STABILISATION TRÈS PRÉCAIRE A FUKUSHIMA, par François Leclerc

Billet invité

La catastrophe de Fukushima entrée dans sa deuxième année, il se confirme que la centrale reste vulnérable aux événements climatiques et sismiques, dans un pays où ils sont nombreux et violents. En premier lieu parce que ses installations ont déjà été très éprouvées, aux dommages impressionnants visibles pouvant s’ajouter d’autres qui ne sont pas apparents et affectent les structures. En second parce que les installations de secours, improvisées, se révèlent fragiles. Notamment les très nombreux tuyaux assurant la circulation de l’eau de refroidissement des réacteurs et des piscines. Or, ce provisoire est destiné à durer de très nombreuses années.

Il se vérifie également que la centrale continue d’être à l’origine d’une importante pollution radioactive de son environnement, aux effets cumulatifs, en particulier en raison des masses d’eau radioactive de refroidissement des réacteurs qui ne sont que partiellement décontaminées ou stockées et se répandent dans les sous-sols techniques et dans le sol, une partie se déversant finalement dans la mer. L’image du circuit fermé s’estompe, celle de la bouilloire qui fuit s’impose.

Douze tonnes d’eau contaminée se sont ainsi partiellement répandues dans la mer, le 5 avril, à la suite de la rupture d’un joint de canalisation. Parmi les autres dysfonctionnement récents : la panne des systèmes d’injection d’azote dans les enceintes des réacteurs, afin de prévenir de nouvelles explosions dévastatrices d’hydrogène. Il a fallu d’urgence y suppléer après un arrêt de plus d’une heure et demie.

Les tentatives de mieux cerner la situation au sein d’installations en état critique rencontrent de nombreux obstacles, en raison d’un haut niveau de radioactivité au sein des réacteurs qui proscrit non seulement les interventions humaines, sauf quelques rapides incursions dans des secteurs délimités, mais également celles d’équipements qui ne résistent pas longtemps aux conditions extrêmes régnantes .

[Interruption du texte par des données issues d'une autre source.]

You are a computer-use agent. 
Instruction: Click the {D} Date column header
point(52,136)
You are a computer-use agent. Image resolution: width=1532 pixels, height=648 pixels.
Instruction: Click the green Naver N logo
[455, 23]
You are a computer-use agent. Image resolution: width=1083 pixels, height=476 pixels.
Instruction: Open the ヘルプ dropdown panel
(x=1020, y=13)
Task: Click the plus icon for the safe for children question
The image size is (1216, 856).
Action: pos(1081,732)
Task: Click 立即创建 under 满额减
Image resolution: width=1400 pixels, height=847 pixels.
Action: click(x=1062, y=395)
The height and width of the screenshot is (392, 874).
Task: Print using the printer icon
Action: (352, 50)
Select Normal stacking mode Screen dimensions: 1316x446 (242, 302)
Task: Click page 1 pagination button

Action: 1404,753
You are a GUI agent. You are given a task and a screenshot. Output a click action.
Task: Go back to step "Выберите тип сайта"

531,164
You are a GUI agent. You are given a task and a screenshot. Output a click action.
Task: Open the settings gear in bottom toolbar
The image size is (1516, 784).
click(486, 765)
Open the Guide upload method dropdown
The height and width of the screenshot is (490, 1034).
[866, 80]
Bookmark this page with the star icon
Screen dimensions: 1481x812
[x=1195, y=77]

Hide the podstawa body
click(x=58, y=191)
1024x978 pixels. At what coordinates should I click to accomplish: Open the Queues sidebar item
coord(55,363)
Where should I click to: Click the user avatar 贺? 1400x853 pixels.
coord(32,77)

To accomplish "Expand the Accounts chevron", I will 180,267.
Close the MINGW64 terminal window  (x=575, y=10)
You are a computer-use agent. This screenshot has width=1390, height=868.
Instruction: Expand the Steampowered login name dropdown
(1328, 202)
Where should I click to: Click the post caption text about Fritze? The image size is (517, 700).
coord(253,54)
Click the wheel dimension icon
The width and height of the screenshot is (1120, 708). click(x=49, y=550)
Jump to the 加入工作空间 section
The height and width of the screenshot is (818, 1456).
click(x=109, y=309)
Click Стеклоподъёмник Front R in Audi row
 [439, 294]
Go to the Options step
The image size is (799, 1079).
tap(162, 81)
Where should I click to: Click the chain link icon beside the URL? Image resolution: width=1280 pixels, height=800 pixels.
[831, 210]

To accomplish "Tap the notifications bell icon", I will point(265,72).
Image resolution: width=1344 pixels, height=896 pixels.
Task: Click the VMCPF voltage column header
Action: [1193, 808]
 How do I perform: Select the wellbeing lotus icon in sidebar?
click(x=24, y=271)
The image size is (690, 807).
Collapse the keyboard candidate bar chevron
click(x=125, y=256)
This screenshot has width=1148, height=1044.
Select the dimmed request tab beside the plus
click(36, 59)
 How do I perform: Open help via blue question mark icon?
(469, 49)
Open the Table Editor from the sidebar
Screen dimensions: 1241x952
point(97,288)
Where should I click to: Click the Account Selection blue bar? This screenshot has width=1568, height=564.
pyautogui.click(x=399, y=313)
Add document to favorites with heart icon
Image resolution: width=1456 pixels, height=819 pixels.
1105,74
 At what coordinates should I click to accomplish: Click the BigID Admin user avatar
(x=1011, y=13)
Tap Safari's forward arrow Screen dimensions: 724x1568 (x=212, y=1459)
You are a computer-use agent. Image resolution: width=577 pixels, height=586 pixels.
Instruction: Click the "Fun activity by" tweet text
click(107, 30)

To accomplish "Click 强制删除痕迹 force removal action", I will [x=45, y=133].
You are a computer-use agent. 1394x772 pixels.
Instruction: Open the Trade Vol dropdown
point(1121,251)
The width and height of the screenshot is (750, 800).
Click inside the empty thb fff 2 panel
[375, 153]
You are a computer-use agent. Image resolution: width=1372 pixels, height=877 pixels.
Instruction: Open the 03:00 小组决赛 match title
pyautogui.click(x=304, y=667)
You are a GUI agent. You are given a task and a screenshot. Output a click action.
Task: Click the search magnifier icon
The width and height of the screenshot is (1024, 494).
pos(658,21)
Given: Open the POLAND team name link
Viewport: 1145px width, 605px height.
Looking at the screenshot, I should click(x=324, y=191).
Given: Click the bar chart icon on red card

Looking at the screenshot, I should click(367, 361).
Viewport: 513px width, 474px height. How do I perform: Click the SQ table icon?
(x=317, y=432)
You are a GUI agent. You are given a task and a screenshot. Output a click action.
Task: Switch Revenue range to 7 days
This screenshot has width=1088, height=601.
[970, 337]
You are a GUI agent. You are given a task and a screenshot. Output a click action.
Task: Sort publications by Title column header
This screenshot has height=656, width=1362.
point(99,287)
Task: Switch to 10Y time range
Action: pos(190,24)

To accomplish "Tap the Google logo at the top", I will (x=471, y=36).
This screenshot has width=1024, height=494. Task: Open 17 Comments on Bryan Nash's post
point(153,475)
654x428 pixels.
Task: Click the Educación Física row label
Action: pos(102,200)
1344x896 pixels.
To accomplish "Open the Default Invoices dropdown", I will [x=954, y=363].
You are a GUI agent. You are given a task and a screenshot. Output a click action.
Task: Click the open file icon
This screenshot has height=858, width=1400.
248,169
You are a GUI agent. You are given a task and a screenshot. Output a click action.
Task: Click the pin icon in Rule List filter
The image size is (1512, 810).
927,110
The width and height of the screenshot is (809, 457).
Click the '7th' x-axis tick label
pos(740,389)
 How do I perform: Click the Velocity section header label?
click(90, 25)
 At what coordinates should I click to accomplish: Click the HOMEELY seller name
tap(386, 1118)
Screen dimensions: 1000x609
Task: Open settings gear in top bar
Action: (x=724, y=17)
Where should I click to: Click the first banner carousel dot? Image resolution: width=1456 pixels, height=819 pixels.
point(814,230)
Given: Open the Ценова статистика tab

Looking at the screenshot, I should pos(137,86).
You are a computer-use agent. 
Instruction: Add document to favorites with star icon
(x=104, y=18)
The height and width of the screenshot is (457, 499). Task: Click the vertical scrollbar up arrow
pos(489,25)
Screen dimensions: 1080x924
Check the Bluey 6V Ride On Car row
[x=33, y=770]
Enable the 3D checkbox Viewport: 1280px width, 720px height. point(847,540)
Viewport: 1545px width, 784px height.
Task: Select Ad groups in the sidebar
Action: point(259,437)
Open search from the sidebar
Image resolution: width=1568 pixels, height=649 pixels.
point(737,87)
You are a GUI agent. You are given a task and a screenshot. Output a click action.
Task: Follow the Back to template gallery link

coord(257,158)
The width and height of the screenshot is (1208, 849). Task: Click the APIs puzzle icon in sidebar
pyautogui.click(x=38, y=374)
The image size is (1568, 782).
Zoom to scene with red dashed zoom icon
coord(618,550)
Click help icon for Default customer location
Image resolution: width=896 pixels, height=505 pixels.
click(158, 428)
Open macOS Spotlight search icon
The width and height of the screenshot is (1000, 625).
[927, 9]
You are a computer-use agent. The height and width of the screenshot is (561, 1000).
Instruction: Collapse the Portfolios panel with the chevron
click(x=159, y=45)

L’inventaire de l’existant reste donc très sommaire, tendant à faire apparaître une dégradation de la situation, soit par rapport à des observations précédentes, soit par rapport aux prévisions. Il en est par exemple de l’absence de visibilité au sein de la piscine n°4, qui dans l’état rendrait impossible toute tentative d’enlèvement du combustible nucléaire, ou bien du niveau bas inquiétant de l’eau de refroidissement dans le réacteur n°2 (60 centimètres seulement), avec pour conséquence une élévation de la température, dont l’origine a été incriminée dans un premier temps à une panne de certains instruments de mesure. Les trois réacteurs sont le siège de phénomènes dont seuls les effets peuvent se faire sentir et qui restent largement méconnus.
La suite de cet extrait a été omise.